• SET EXERCISE 1:
State whether each statement agrees with the passage on Jay and Rutledge below, answering yes or no and quoting the deciding words of the passage: (a) Rutledge heard several cases as an original associate justice before resigning in 1791; (b) Rutledge learned law by apprenticing in London; (c) Jay retired to a farm in Westchester County after leaving politics.

+++ READING TEXT

Jay resigned from the Court at the end of June 1795 to run for Governor of New York, an office he held from 1795 to 1801. Jay was the kingpin of the abolitionist movement in New York and in 1799 passed a sort of emancipation-through-attrition law under which Jay saw the complete abolishment of slavery in New York in his lifetime. After leaving politics in 1801 he retired to his farm in Westchester County and died there in 1829.
Jay’s place as Chief Justice was filled by the appointment of John Rutledge (1739-1800) on June 30, 1795. This was Rutledge’s second kick at the SCOTUS can: he had been one of the original associate justices in 1789, but resigned in 1791 (before ever hearing a case) to accept an appointment as chief justice of the supreme court of South Carolina. Rutledge was named Chief Justice by recess appointment, meaning the Senate was out of session at the time. Over that summer Rutledge had given a speech denouncing Jay’s Treaty, losing him the support of the Federalist Party and the Washington administration. When it returned the Senate rejected Rutledge’s appointment, the only time a recess appointment has ever been overturned in Supreme Court history. Rutledge resigned on December 28, 1795, after only two days short of exactly six months as Chief Justice.
Rutledge was from a large and rich family in Charleston, South Carolina; his younger brother Edward signed the Declaration of Independence. Rutledge learned law by apprenticing in London, at the ancient Middle Temple. After returning to America Rutledge was a central opponent of the Stamp Act of 1765 and a delegate to the Continental Congress. In 1776 South Carolina passed a new constitution and Rutledge was elected its first President, from 1776 to 1778. After the constitution was altered he served as Governor from 1779 to 1782, and was a South Carolina delegate to the Constitutional Convention of 1787, where he strongly opposed limiting voting rights to landowners, but also defended slavery.
The Rutledge court heard only two cases, but they were both fairly important: United States v. Peters established that American courts held no jurisdiction concerning crimes involving Americans in international waters; and Talbot v. Janson decided that American citizens renouncing citizenship of a state or taking citizenship of another country didn’t automatically lose US citizenship, thus making dual citizenship possible.
Rutledge’s rejection by the Senate left him mentally unstable and tried to commit suicide by drowning shortly thereafter. He withdrew from public life and died at his home in Charleston in 1800.

++++++
+++ DATA TO PROCESS

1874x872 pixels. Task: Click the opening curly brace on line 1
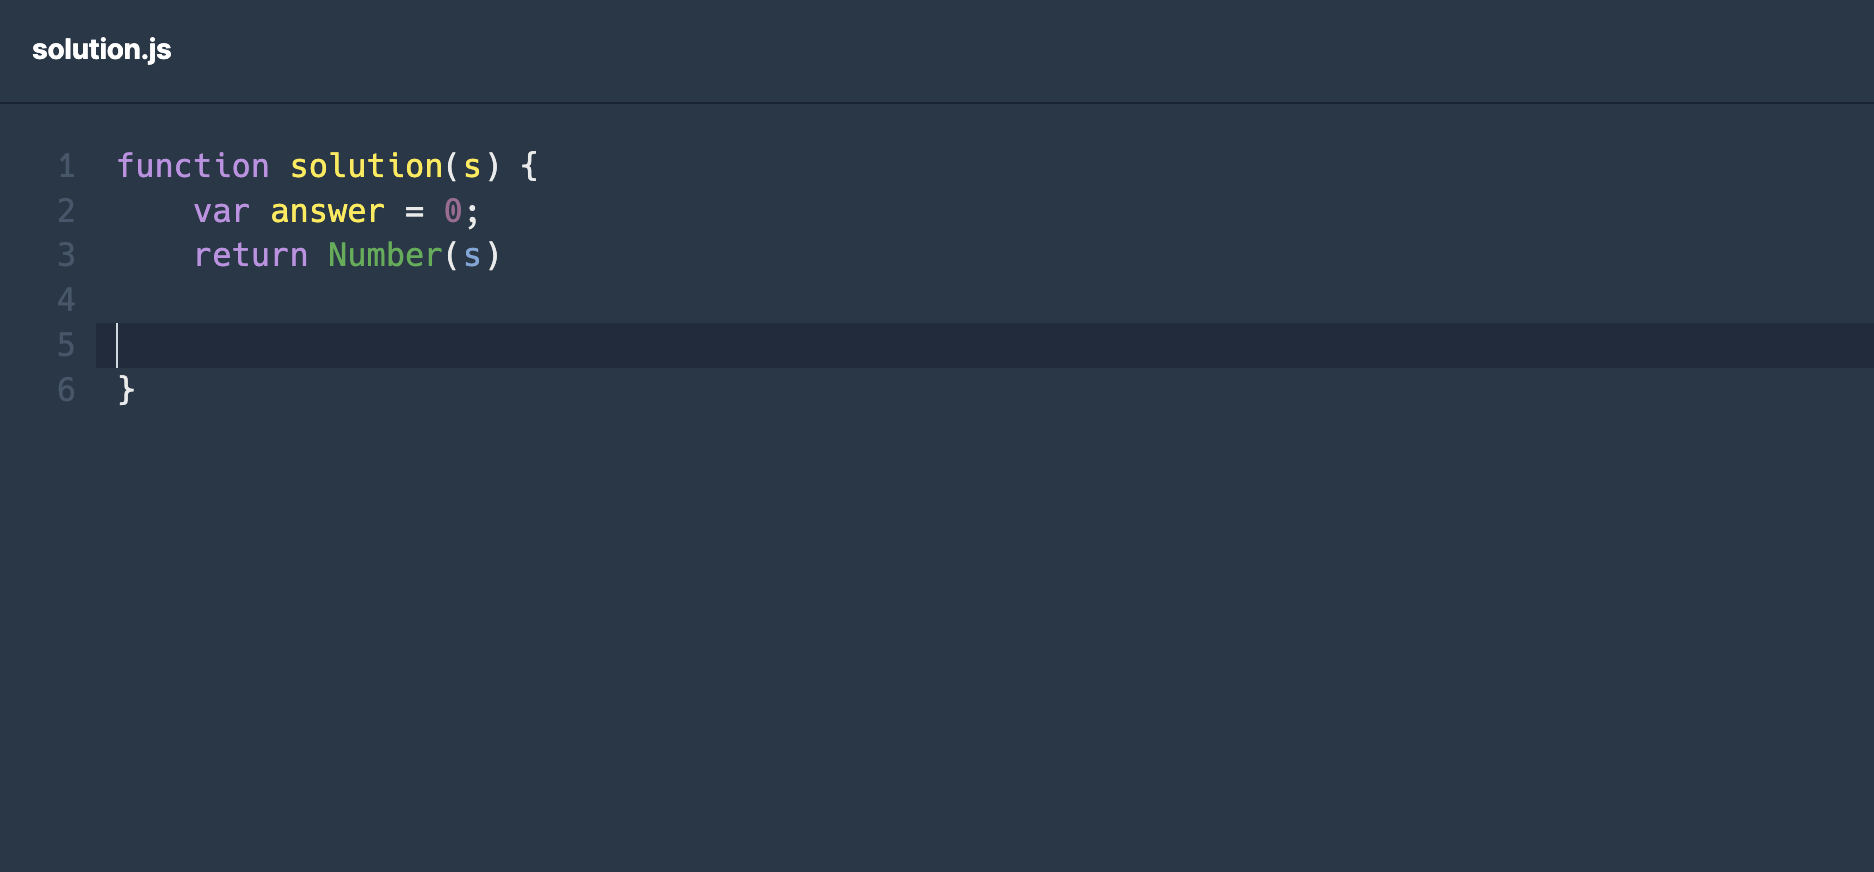point(530,166)
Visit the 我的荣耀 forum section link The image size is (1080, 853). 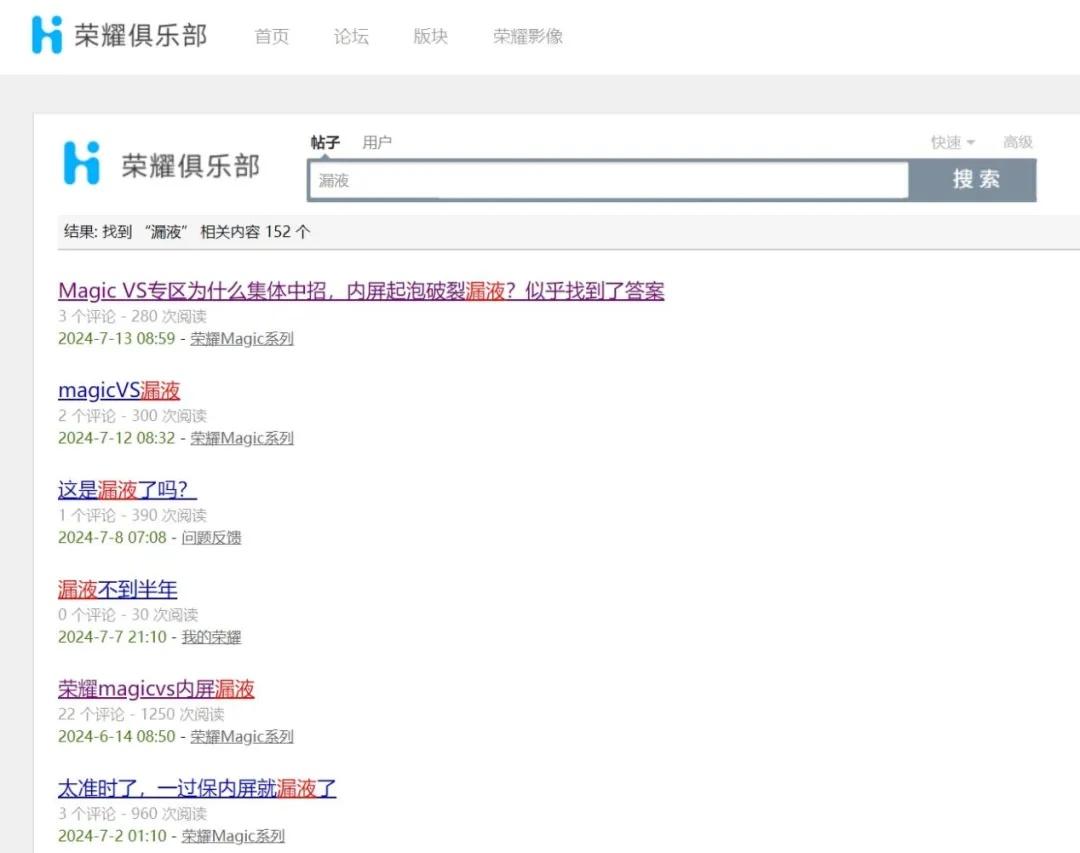[211, 637]
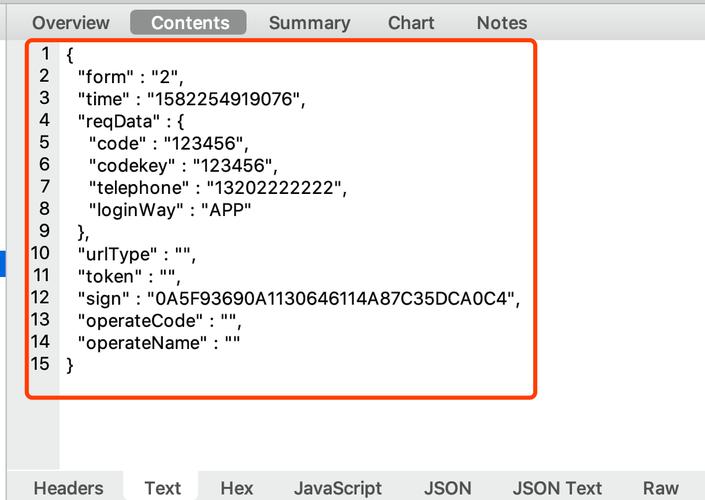Open the JSON view tab
The image size is (705, 500).
tap(447, 488)
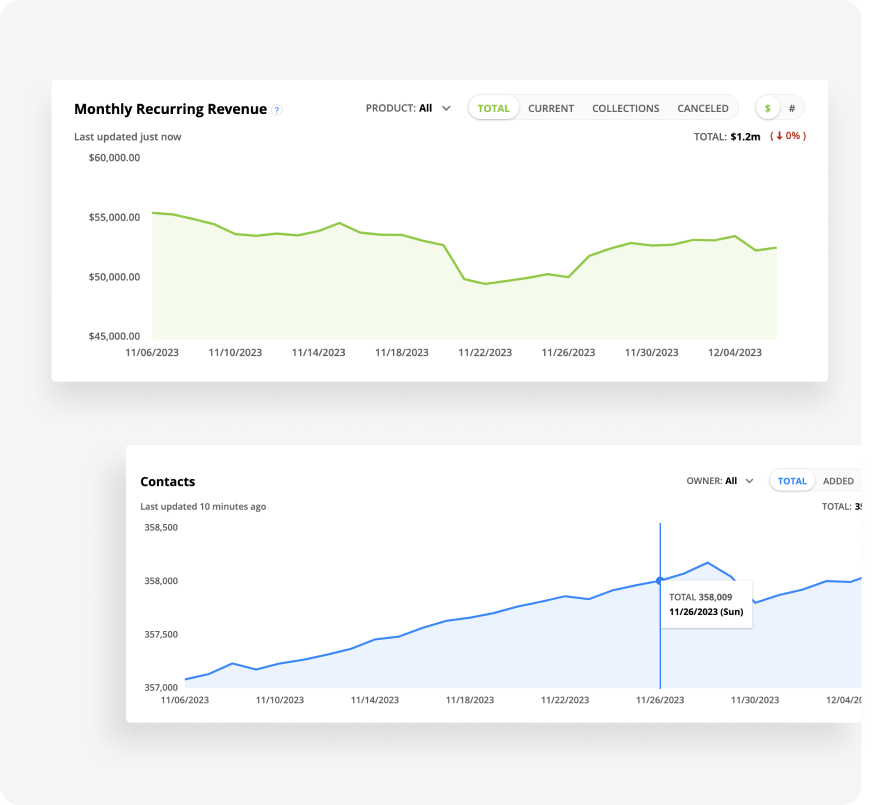Toggle the TOTAL view in the revenue chart
This screenshot has height=805, width=875.
[x=493, y=108]
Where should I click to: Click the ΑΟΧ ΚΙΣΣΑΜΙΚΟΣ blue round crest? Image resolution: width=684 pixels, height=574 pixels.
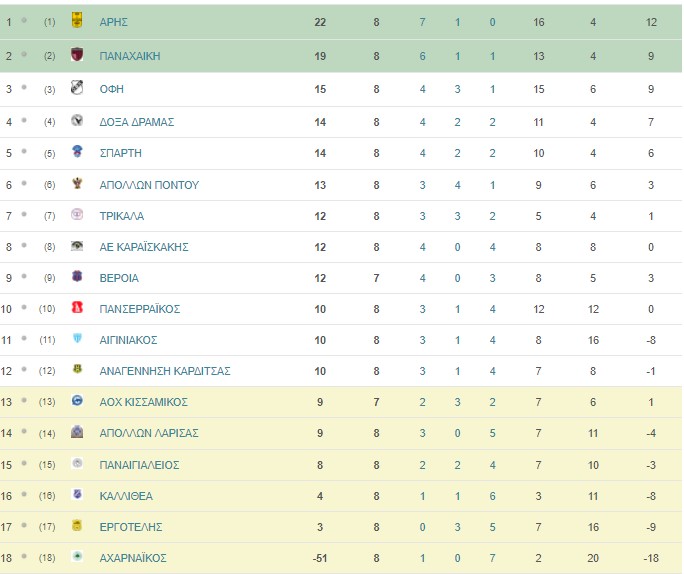tap(77, 400)
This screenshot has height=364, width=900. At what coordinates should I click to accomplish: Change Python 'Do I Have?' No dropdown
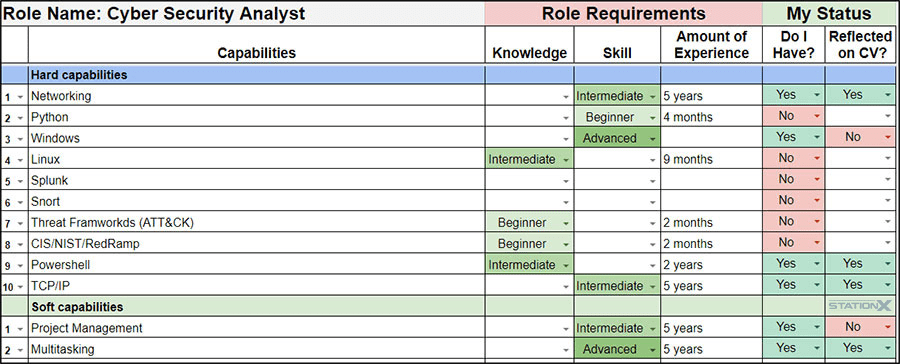pyautogui.click(x=794, y=117)
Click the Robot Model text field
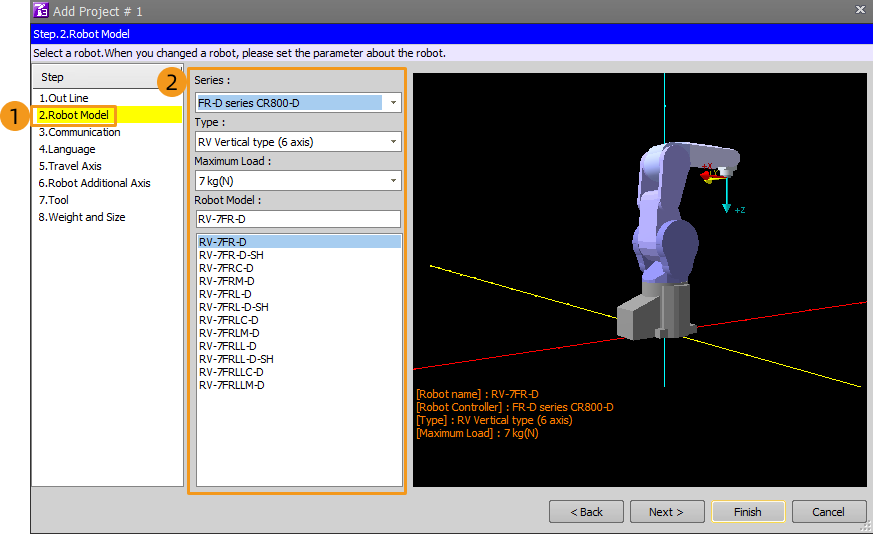 297,219
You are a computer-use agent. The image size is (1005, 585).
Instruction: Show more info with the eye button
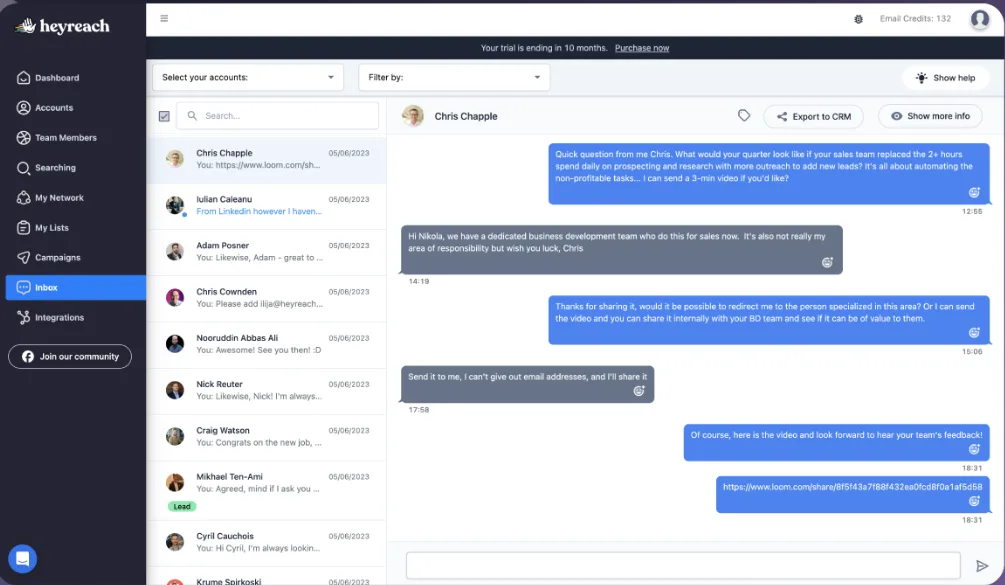930,116
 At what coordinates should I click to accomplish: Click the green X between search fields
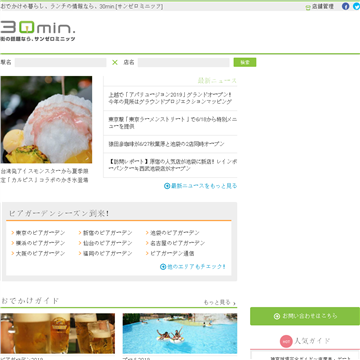(115, 62)
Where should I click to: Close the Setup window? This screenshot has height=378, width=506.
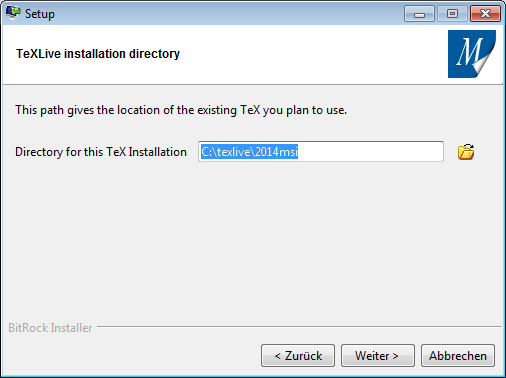pyautogui.click(x=485, y=14)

++++++

• SET EXERCISE 2:
Quote, word for word, the part of the entries above that begins with the line containing "Where should I click to: Close" and runs through the end of the entries, including both ends. Leave the pictures out.

• SOLUTION 1:
(a) No: "resigned in 1791 (before ever hearing a case)"
(b) Yes: "Rutledge learned law by apprenticing in London, at the ancient Middle Temple."
(c) Yes: "After leaving politics in 1801 he retired to his farm in Westchester County"

• SOLUTION 2:
Where should I click to: Close the Setup window? This screenshot has height=378, width=506.
pyautogui.click(x=485, y=14)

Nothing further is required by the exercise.